Salir del lío con alguna expectativa requiere que el Estado central no se ensimisme y se aplaste entre exigencias europeas y demandas comunitarias; que las Comunidades no se ensimismen en sus glorias y los Ayuntamientos en sus fiestas; que la sociedad civil no se conforme con seguir segmentando sus exigencias y lamentos. No es que partidos, medios de comunicación, sindicatos, empresarios y otros colectivos deban pensar en otras cosas, es que deben pensar de manera diferente. Lo federal así resumido no es la panacea, no es magia, pero es lo que mejor podría servir para hacer pedagogía del reconocimiento de lo complejo, frente a lo ilusorio de querer recuperar un mundo de unidades simples, de piezas de puzzle que encajan en sus destinos manifiestos. Eso ya no existe.

Extractos de registros

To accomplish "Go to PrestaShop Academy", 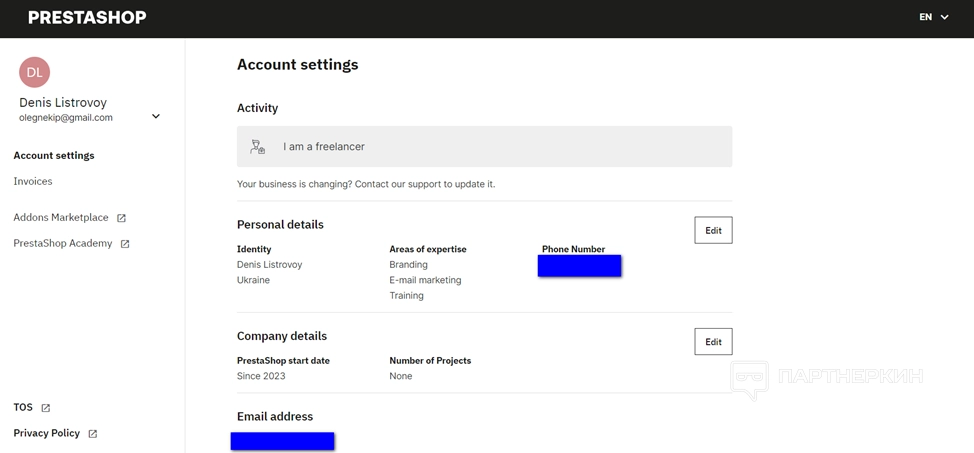I will pos(63,244).
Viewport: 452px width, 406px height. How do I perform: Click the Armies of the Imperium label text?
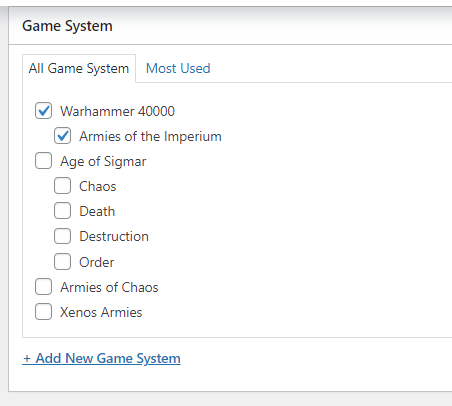click(x=150, y=136)
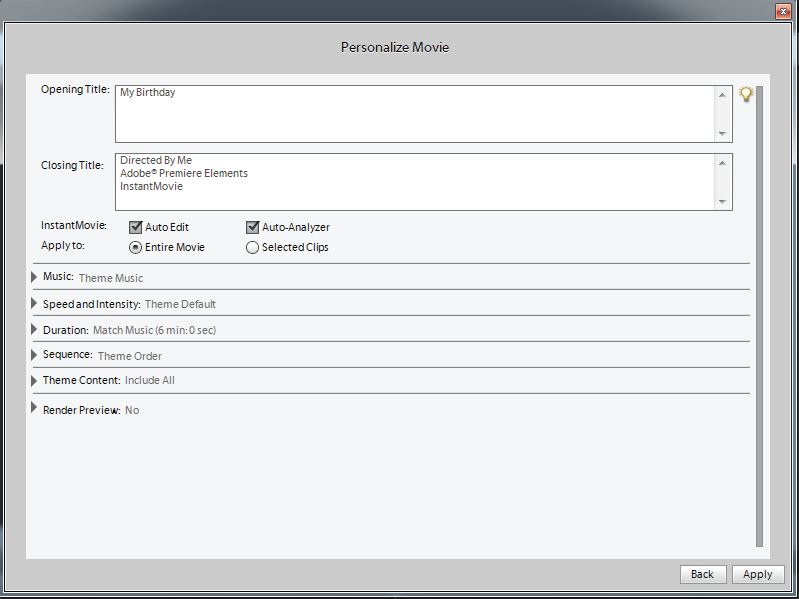Disable the Auto-Analyzer checkbox
The width and height of the screenshot is (799, 599).
(252, 227)
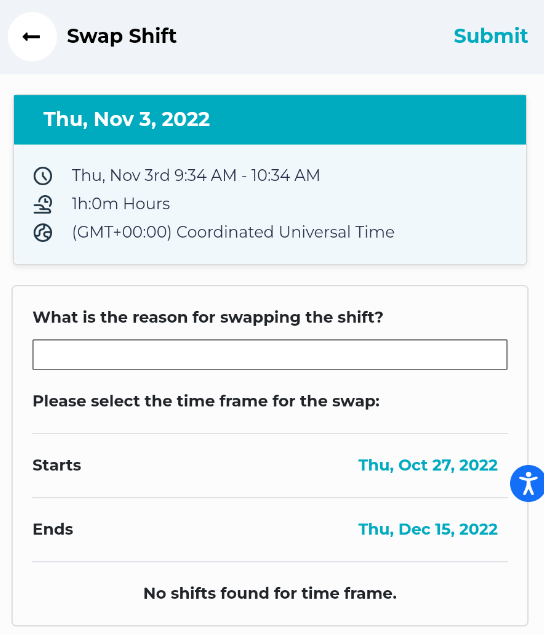The image size is (544, 634).
Task: Click the Swap Shift page title
Action: tap(121, 36)
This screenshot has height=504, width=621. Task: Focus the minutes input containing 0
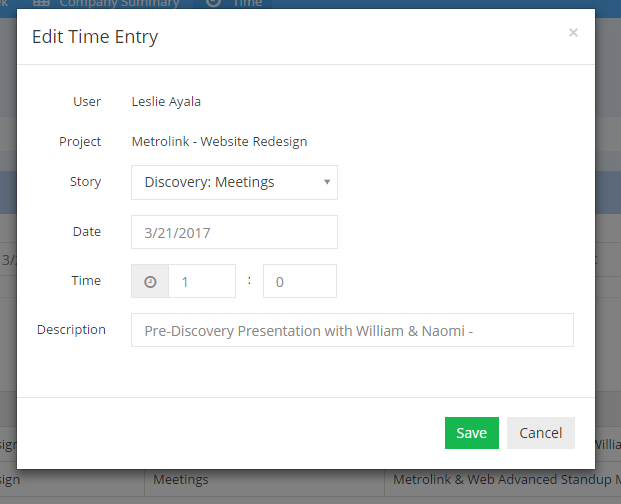[x=300, y=282]
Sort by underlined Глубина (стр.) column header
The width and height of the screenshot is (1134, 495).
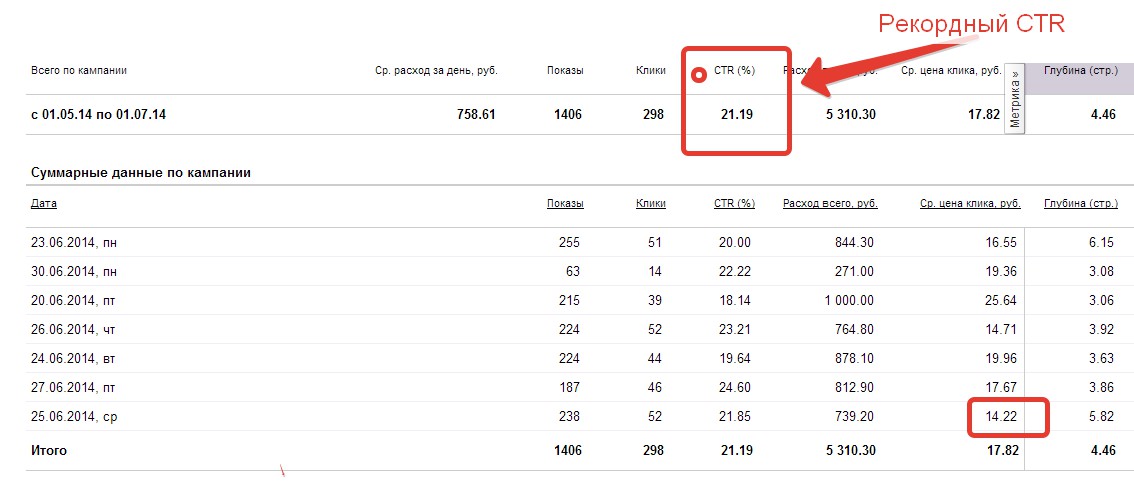point(1080,203)
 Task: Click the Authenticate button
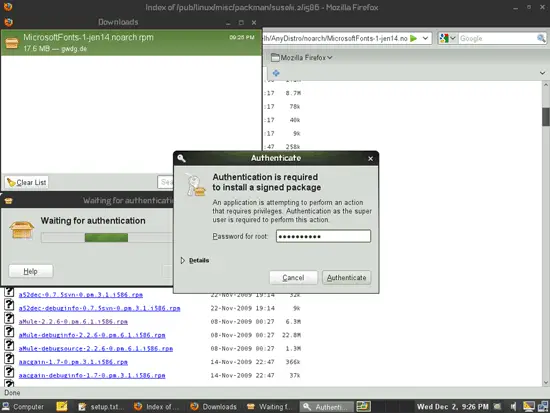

Tarea 1
Enumera los actores a los que el fragmento sobre lo federal, en su primera frase, exige no ensimismarse o no conformarse.
Tarea 2
Prolonga, por favor, el fragmento sobre lo federal a partir de la frase «Eso ya no existe.»

Respuesta del ejercicio 1
- El Estado central
- Las Comunidades
- Los Ayuntamientos
- La sociedad civil

Respuesta del ejercicio 2
Como ya no existen, aunque resisten, el conservadurismo templado que algunos estimaron, o un espacio socialdemócrata y sencillamente keynesiano, o el liberalismo ultra que arrasa con la libertad. Como no puede existir un patriotismo romántico sin hacer mucho daño. Como ni siquiera existen ya “políticas del cambio”, palabras que se hicieron discursos y acamparon entre nosotros -¡cuánta triste melancolía y falta de sentido histórico en los análisis del 15-m!-. De todo ello quedan y perdurarán rastros más o menos estimables -según para quién, claro-, enseñanzas fundamentales, símbolos gloriosos, políticos y políticas valiosos que guiarán mucho tiempo nuestras decisiones. Pero hace falta algo más. Porque lo peor que nos podría pasar, ahora, es quedarnos confinados viralmente en este después, de perfiles tan inciertos.